It was impossible to say how fast we moved in Sideways or how much distance we covered. I barely felt the motion even as the ground fell away under Lialanni’s hooves. He was two separate entities to me. I couldn't settle the concept in my mind that Li was the unicorn. Logically, I knew that was the case, but my heart wouldn't accept it. There was the unicorn and there was Li, and whether or not they occupied the same space, they weren’t the same being. At least, not to me.

When the sun was just beginning to head downhill, its rays distorted by the grayscale scrim of Sideways, we came to a stop outside an abandoned plot of wasteland. I dismounted, and the unicorn flickered along with the world. It was abruptly, uncomfortably bright, then my eyes regained focus.

There was a rundown shack a little way off, a scattering of bitterly gnarled vegetation, and an outstandingly dusty old Volvo parked in the doubtful shade of a scraggly juniper.

"This does not look promising," I said.

"Incognito," he replied. "Think incognito."

I glanced at him, stupid gorgeous model athlete that he was, with a birthmark like a smudge of soot on his forehead, wearing unique, baggy, spidersilk clothing. Of course, my new sash wasn't exactly designed to go unnoticed, brilliant blue hairpiece that it was.

"Sure," I said. "We won't draw a single eye."

He had left keys taped to the underside of the vehicle's carriage. I didn't wait for him before plopping into the passenger seat. I knew the inside of the car should have given me heatstroke, shade or no, but somehow it was almost comfortable. I felt like a lizard basking on a stone. It was also nice to have cushioned seats again.

Li started the engine and told me we weren't far from a city whose name I didn't recognize. I didn't know much about Nevada, but I was glad we were close. I think bodily functions are slowed when you go Sideways, which is as unsettling a thought as it is useful. I was only slightly hungry despite the hours of travel, but I did have other, more pressing urges.

“Hurry up and drive, wherever we’re going," I said, setting my warm water bottle between us. "I have needs."

Li snorted, cruising down a long dirt and gravel path that finally connected with a highway. Cars rushed in both directions. Traffic--how long had it been? Already it felt like coming home.

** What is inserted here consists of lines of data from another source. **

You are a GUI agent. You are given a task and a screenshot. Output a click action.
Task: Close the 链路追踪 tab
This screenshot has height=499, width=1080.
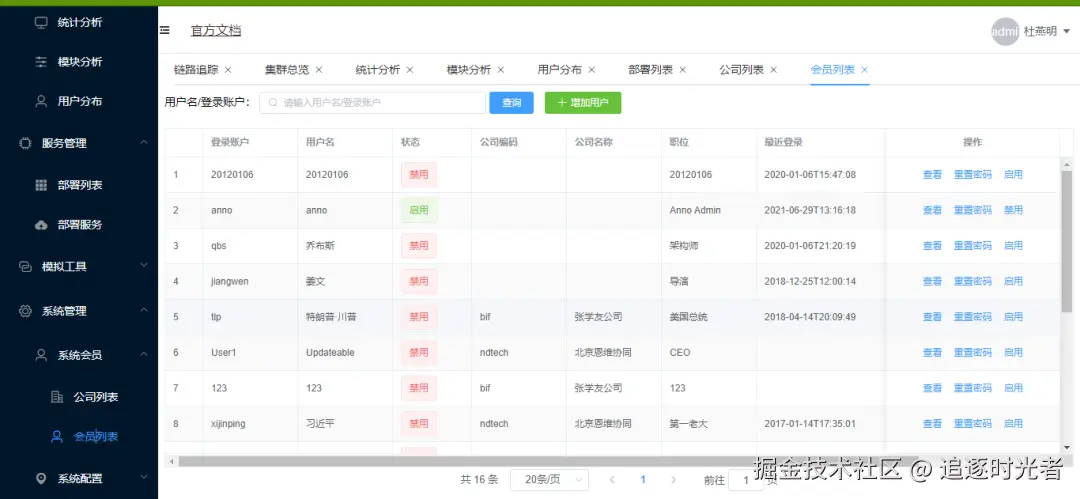point(228,70)
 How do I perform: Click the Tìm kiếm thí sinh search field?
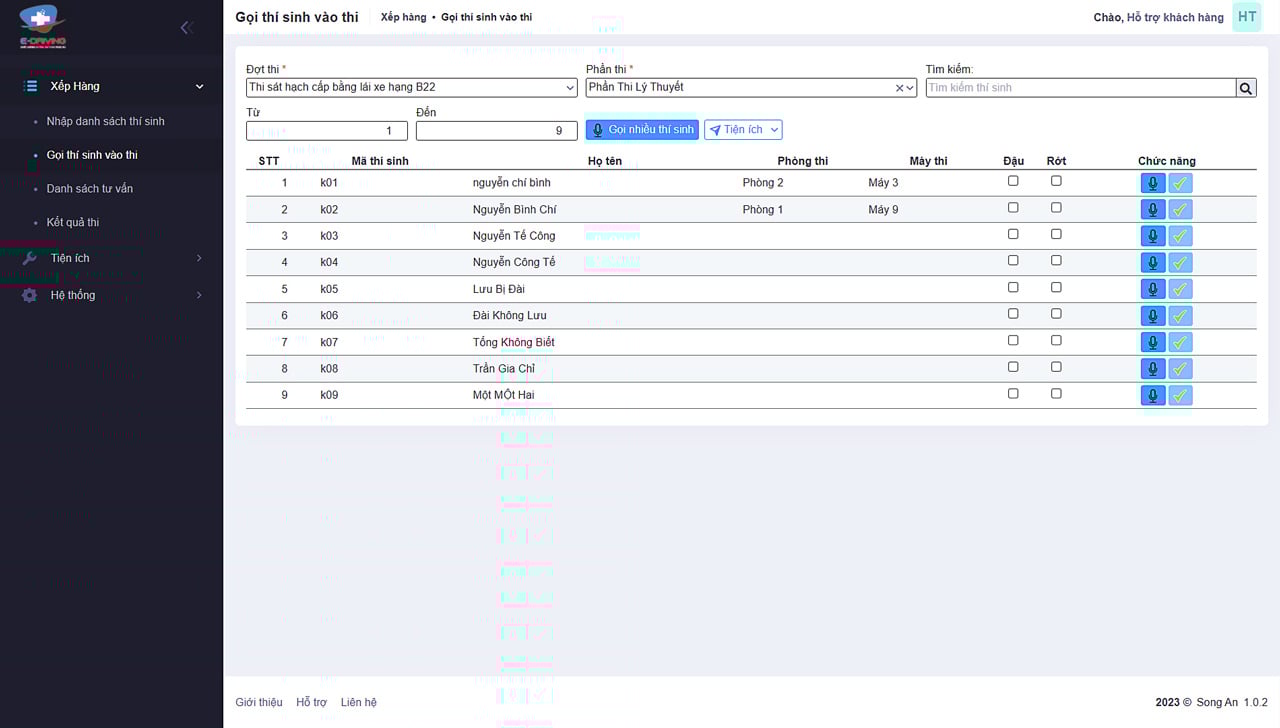point(1080,88)
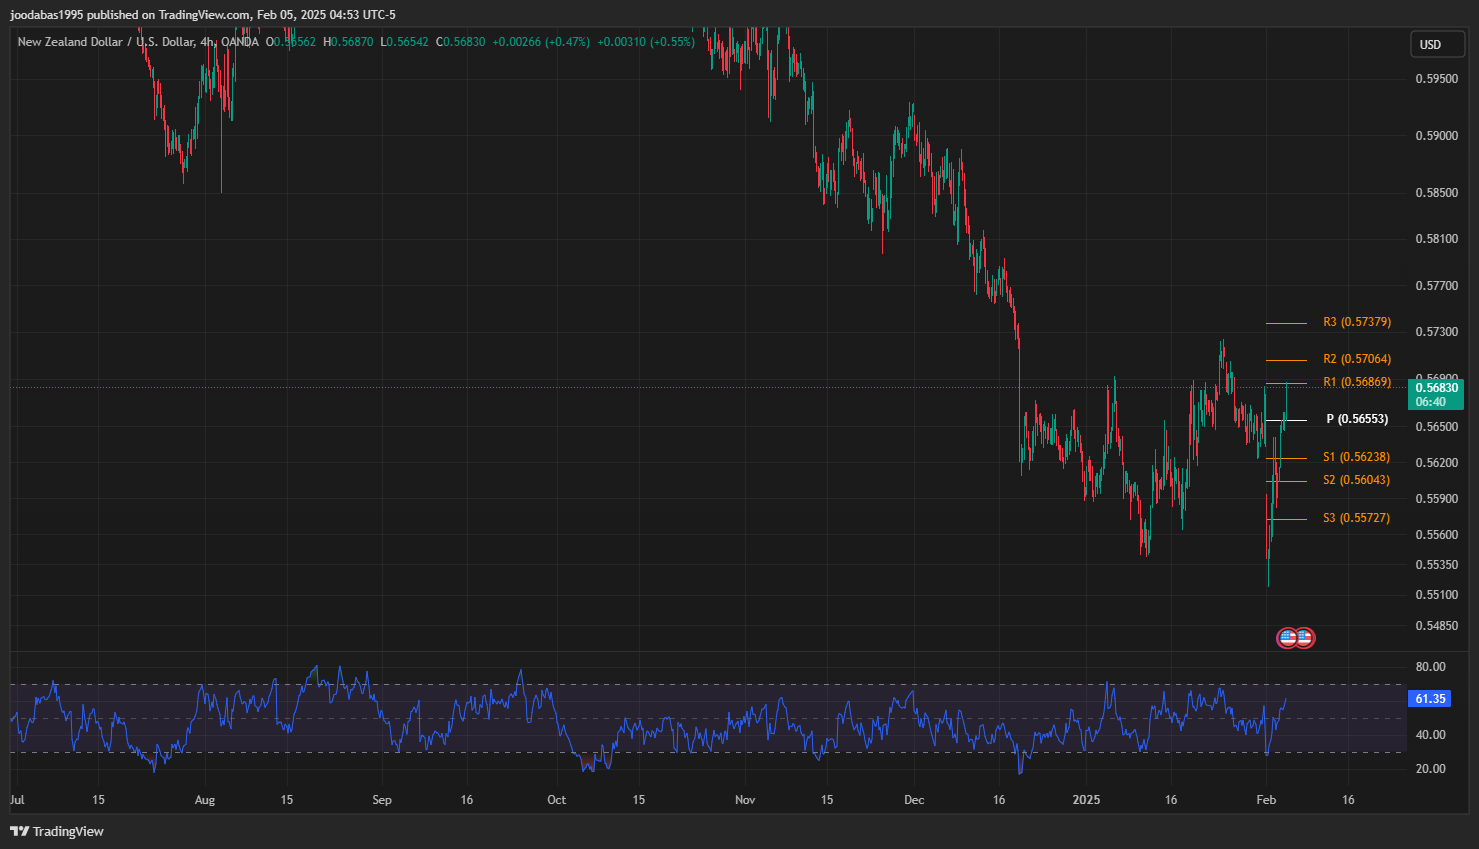Open the right US flag economic event icon
The height and width of the screenshot is (849, 1479).
[1305, 638]
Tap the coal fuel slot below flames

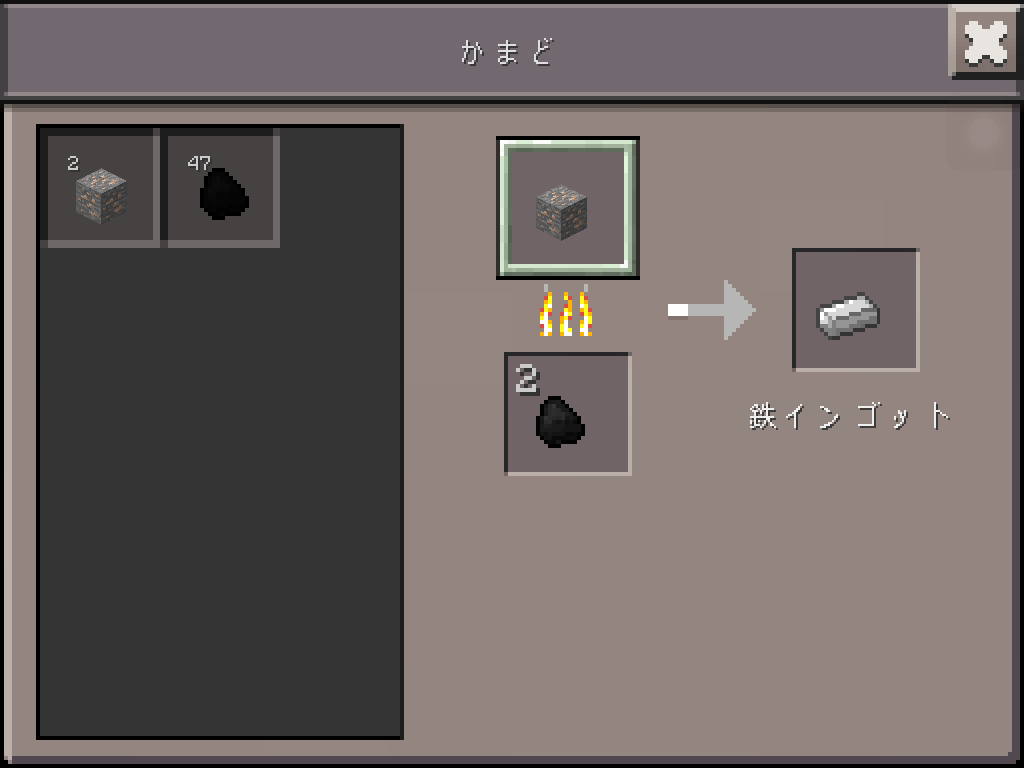[568, 414]
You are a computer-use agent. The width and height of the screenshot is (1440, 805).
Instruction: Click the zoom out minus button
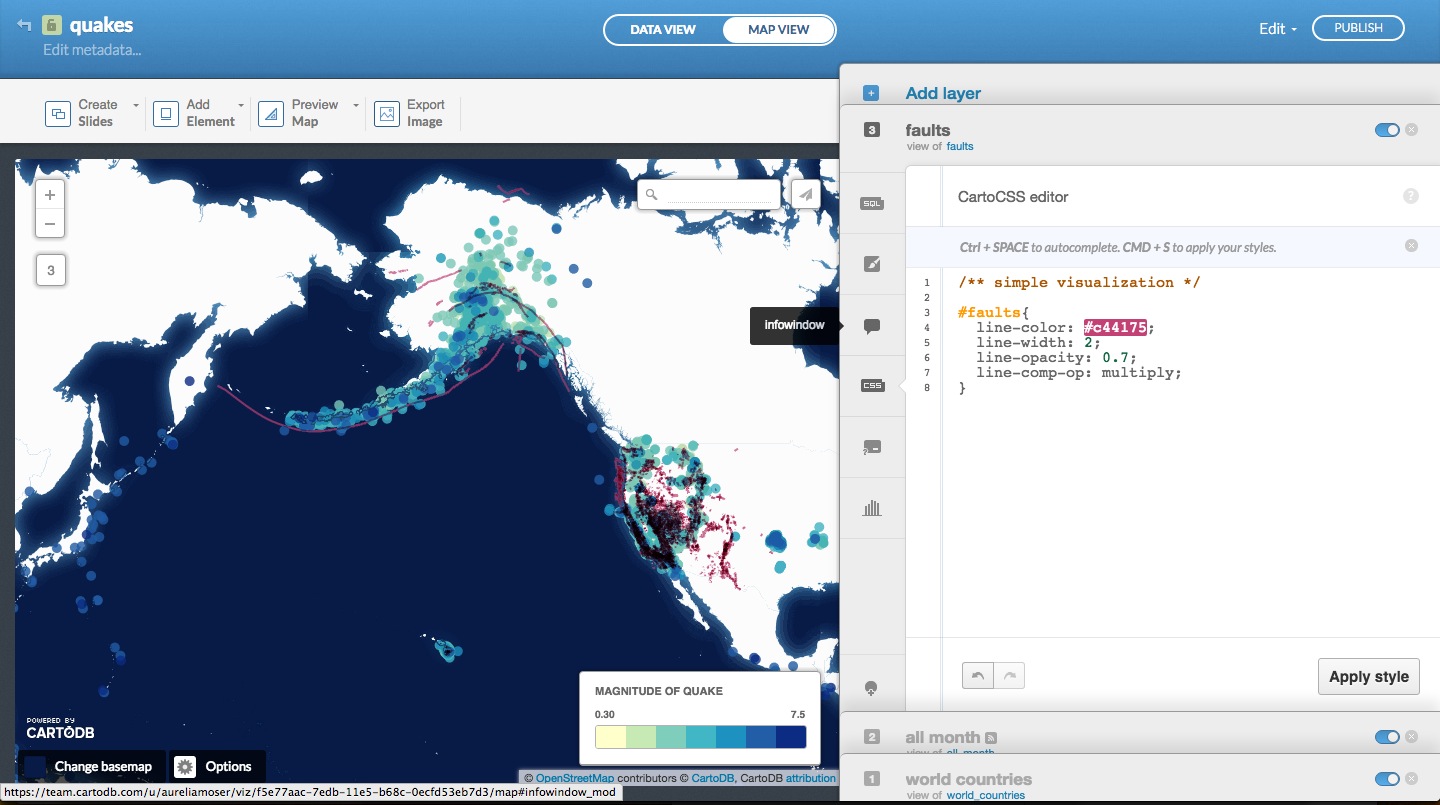click(50, 224)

"First, we visit the bank," he said.

"Unicorns have savings accounts?"

"It's 2015," he said. "Everyone does."

I believed him, but it still seemed wrong somehow. Next he would tell me about the guy he had diversifying his investments, and I would just have to tell him no. No. Mythical creatures are not allowed to have stock portfolios, no matter how pretty they happen to be

We followed the highway to a small city built around a river and a reservoir, not far from an Indian reservation. I was most interested in observing the resident population; people everywhere, cars tangling the streets, shouts and laughter and honking horns. It wasn't a big city by any measure, but contrasted with the few months spent on Milton's ranch, it was a metropolis.

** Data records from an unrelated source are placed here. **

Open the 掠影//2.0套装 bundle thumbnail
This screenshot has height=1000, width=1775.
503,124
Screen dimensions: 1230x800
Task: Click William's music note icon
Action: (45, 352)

Li pulled into a clean looking First Citizen’s parking lot in a low traffic area. Inside, a graying blonde watched me expectantly and looked surprised when Li handed her a withdrawal slip. She blinked at it, and at him, before counting out a sizable amount of cash. No one aside from this teller, behind her glass partition, paid us any mind. When Li had everything he needed in a few paper envelopes, the woman became bemused, as if someone had disappeared only she wasn't sure there had been someone there at all.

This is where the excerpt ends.